トリガーが引かれると機首下部に露出している30mmGAU-8ガトリング砲の7本の砲身が高速で回転し耳をつんざく轟音と共に砲口から火を吹いた。

 

毎分4200発で劣化ウランを弾芯とした30mm対装甲用焼夷徹甲弾や焼夷榴弾が発射されると敵兵は消し炭と化す。

 

 

「チッ、弾切れか。

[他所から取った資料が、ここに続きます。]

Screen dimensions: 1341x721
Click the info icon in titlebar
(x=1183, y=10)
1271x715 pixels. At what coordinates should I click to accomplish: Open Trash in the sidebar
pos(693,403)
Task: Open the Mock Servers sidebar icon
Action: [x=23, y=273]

全機帰投する!!」

 

数十秒間の攻撃の後、弾が切れたルーデル隊が攻撃をやめ機首を上げて上昇していった後には巨大な龍が爪で引っ掻いたような18本の傷痕が地面に刻み込まれ辺りには敵兵の血肉が散乱しまるで血の海のようになっていた。

 

 

 

 

 

 

 

 

 

――――――――――――

 

 

 

「空中艦隊及び空中要塞の撤退を確認」

 

「航空隊、上空警戒の直掩機を除き帰投します」

 

「7分後にヘリ部隊、15分後に地上部隊が到着」

 

続々と入る報告を聞きながらカズヤは城塞都市の上空で編隊を組んで帰投していく航空隊を眺めていた。

 

「……あの空を飛んでいるのは貴方の味方なの?……いえ、それよりもカズヤ、貴方は一体何者なの?」

 

 

この世界の常識では考えられない速さで空を飛び回り帝国軍に大損害を与え悠々と帰って行く航空機をまざまざと見せつけられたカレンは驚きを隠せない顔でカズヤに問い掛ける。

 

「……もうただの冒険者だって言っても通じないよなぁ。ふぅ……後で全部話すよ」

 

「あっ、ちょっと待ちなさい!!」

 

カレンの呼び止める声を無視してカズヤは全軍の指揮を取るため設備が整った親衛隊の指揮所に向かって歩き出した。

 

 

 

 

 

 

 

 

 

 

 

 

 

 

――――――――――――

 

 

 

「総司令からの命令が来ました」

 

「内容は?」

 

「城塞都市を包囲する敵殲滅です。あと情けは掛けるな盛大に殺れ。と」

 

帝国軍の航空戦力である竜騎士達が全て叩き落とされ空中要塞や空中艦隊も撤退したため制空権が確保された城塞都市の上空。

 

AH-64Dアパッチ・ロングボウの機内でカズヤからの命令を受け取った射撃手兼副操縦士は後席に座る操縦士の少尉に命令の内容を伝えた。

 

すると少尉は一瞬キョトンとした後、獰猛な笑みを浮かべて言った。

 

「了解。なら“アレ”も流せ」

 

「“アレ”ですか?いいですね」

 

指示を受けた射撃手兼副操縦士は特別に機体に取り付けてあるスピーカーから、ある曲を流し始める。

 

 

『ワルキューレの騎行』

 

 

 

「終わったな」

 

大音量でワルキューレの騎行を流し既に戦意を喪失している帝国軍に対し止めとばかりにM230A1 30mm機関砲や70mmロケット弾を雨あられと容赦なく浴びせ蹂躙するヘリ部隊を見てカズヤの口からそんな言葉が漏れた。

 

その後、カズヤの言葉通り航空隊やヘリ部隊の容赦ない攻撃を受け開戦当初は60万もの軍勢を誇っていた帝国軍は最終的に約30万まで数を減らし、その内10万がカナリア王国(カズヤ達)に降伏。20万が帝国領内にほうほうの体で逃げ帰るという結果に終わった。